I love ALL No-Till Growers videos!
Coming here for my gardening fix after waking up to 6"of snow this morning here in Northern California 🥶
Love these farm tours from different regions
This vid is awesome and covers a lot of hillside farming! I definitely make use of extra soil and organic matter from other projects around the place to fill in erosion areas and make new catches. A little here and there over the seasons eventually corrects the issues of initial install, its a constant maintenence and lifestyle that you gotta love.
Thank you for representing California ❤
Have you seen any of the videos by Geoff Lawton how he puts beds on contour to manage water? A very interesting guy to listen to.
Beautiful garden and a productive farm
Keyline !
I like how deep of roots you can get with a terraced garden
Yes! Thank you for this, I have a similar hillside and was looking for how others are doing it.
Thanks for speaking at Grow Riverside and getting a taste of California.
Loved this one. I have most of my gardens on hills also.
Great video! I live on a hill and I'm planning on expanding my growing area soon. This is perfect.
Thanks. It has given me ideas and a thought process to help with the slopes and hillsides in the garden
Nice garden🎉🎉bro
Wow. Finally a video from socal! This is one of my favorite videos to date.. I've learned so much from this chanel the last 3 years. I always see comments about shity suburban garden dirt back filled with construction materials, clay. and what not. To till or not till is the question? I'd love to share and contribute a video with you for the viewer's.
Very informative! I normally can put this on in the background and reddit and get the gist of the video... I had to stop and fully pay attention to understand the slopes and how they manage water.

----------

■ SHORT TASK 1 ■
Reproduce the full text of the hillside farming comments word for word.

■ DATA ENTRIES ■
----------

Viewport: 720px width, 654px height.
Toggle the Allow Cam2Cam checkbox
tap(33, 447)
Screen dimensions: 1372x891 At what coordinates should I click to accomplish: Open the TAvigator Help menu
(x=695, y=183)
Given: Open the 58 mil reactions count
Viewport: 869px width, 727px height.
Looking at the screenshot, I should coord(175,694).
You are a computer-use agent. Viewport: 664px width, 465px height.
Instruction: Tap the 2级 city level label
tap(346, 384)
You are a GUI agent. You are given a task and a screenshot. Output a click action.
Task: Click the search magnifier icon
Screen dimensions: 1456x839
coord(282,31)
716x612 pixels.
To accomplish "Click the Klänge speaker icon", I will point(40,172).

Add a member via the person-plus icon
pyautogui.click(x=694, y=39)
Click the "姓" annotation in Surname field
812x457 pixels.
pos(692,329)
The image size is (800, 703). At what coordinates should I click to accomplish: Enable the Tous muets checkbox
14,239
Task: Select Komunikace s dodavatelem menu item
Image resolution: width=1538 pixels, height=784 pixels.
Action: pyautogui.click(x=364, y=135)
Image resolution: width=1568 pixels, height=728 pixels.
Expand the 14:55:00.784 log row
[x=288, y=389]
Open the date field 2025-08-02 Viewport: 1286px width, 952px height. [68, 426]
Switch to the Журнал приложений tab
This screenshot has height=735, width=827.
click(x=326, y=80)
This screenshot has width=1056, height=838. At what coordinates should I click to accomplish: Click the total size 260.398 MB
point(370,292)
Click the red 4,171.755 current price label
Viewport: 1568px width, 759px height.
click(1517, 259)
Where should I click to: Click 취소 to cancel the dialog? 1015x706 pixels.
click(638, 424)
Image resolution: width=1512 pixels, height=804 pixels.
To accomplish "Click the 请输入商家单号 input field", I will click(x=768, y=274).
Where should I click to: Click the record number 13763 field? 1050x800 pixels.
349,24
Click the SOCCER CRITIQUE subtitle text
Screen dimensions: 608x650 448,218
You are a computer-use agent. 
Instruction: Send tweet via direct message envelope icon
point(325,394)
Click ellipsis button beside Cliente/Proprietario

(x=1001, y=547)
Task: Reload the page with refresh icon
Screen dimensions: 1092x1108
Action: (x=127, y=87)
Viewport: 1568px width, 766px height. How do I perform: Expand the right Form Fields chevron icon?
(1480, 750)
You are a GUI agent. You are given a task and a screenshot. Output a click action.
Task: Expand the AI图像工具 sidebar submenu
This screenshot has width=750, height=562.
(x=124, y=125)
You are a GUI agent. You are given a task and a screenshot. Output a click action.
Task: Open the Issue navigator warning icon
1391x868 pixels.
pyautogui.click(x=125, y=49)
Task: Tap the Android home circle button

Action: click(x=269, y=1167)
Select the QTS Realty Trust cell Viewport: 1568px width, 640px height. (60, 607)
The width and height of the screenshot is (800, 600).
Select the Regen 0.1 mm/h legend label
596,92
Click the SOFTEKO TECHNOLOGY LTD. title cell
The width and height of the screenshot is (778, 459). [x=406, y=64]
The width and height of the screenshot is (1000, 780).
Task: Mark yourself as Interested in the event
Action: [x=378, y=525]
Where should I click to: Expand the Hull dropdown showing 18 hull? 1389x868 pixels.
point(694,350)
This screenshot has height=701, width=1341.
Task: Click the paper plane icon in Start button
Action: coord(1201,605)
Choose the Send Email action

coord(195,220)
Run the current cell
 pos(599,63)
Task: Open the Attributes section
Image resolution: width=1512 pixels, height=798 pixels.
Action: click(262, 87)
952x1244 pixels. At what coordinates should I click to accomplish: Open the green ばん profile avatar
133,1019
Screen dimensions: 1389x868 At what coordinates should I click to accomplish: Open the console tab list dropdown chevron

----------

■ SHORT TASK 2 ■
In the listing, replace "Attributes" with "Properties" in the lines starting at the one that contains "Task: Tap the Android home circle button" and ending at the end of the listing. Return only those lines, with everything else left the same.

■ WRITTEN RESPONSE 1 ■
I love ALL No-Till Growers videos!
Coming here for my gardening fix after waking up to 6"of snow this morning here in Northern California 🥶
Love these farm tours from different regions
This vid is awesome and covers a lot of hillside farming! I definitely make use of extra soil and organic matter from other projects around the place to fill in erosion areas and make new catches. A little here and there over the seasons eventually corrects the issues of initial install, its a constant maintenence and lifestyle that you gotta love.
Thank you for representing California ❤
Have you seen any of the videos by Geoff Lawton how he puts beds on contour to manage water? A very interesting guy to listen to.
Beautiful garden and a productive farm
Keyline !
I like how deep of roots you can get with a terraced garden
Yes! Thank you for this, I have a similar hillside and was looking for how others are doing it.
Thanks for speaking at Grow Riverside and getting a taste of California.
Loved this one. I have most of my gardens on hills also.
Great video! I live on a hill and I'm planning on expanding my growing area soon. This is perfect.
Thanks. It has given me ideas and a thought process to help with the slopes and hillsides in the garden
Nice garden🎉🎉bro
Wow. Finally a video from socal! This is one of my favorite videos to date.. I've learned so much from this chanel the last 3 years. I always see comments about shity suburban garden dirt back filled with construction materials, clay. and what not. To till or not till is the question? I'd love to share and contribute a video with you for the viewer's.
Very informative! I normally can put this on in the background and reddit and get the gist of the video... I had to stop and fully pay attention to understand the slopes and how they manage water.

■ WRITTEN RESPONSE 2 ■
Task: Tap the Android home circle button

Action: click(x=269, y=1167)
Select the QTS Realty Trust cell Viewport: 1568px width, 640px height. (60, 607)
The width and height of the screenshot is (800, 600).
Select the Regen 0.1 mm/h legend label
596,92
Click the SOFTEKO TECHNOLOGY LTD. title cell
The width and height of the screenshot is (778, 459). [x=406, y=64]
The width and height of the screenshot is (1000, 780).
Task: Mark yourself as Interested in the event
Action: [x=378, y=525]
Where should I click to: Expand the Hull dropdown showing 18 hull? 1389x868 pixels.
point(694,350)
This screenshot has height=701, width=1341.
Task: Click the paper plane icon in Start button
Action: coord(1201,605)
Choose the Send Email action

coord(195,220)
Run the current cell
 pos(599,63)
Task: Open the Properties section
Image resolution: width=1512 pixels, height=798 pixels.
Action: click(262, 87)
952x1244 pixels. At what coordinates should I click to accomplish: Open the green ばん profile avatar
133,1019
Screen dimensions: 1389x868 At what coordinates should I click to accomplish: Open the console tab list dropdown chevron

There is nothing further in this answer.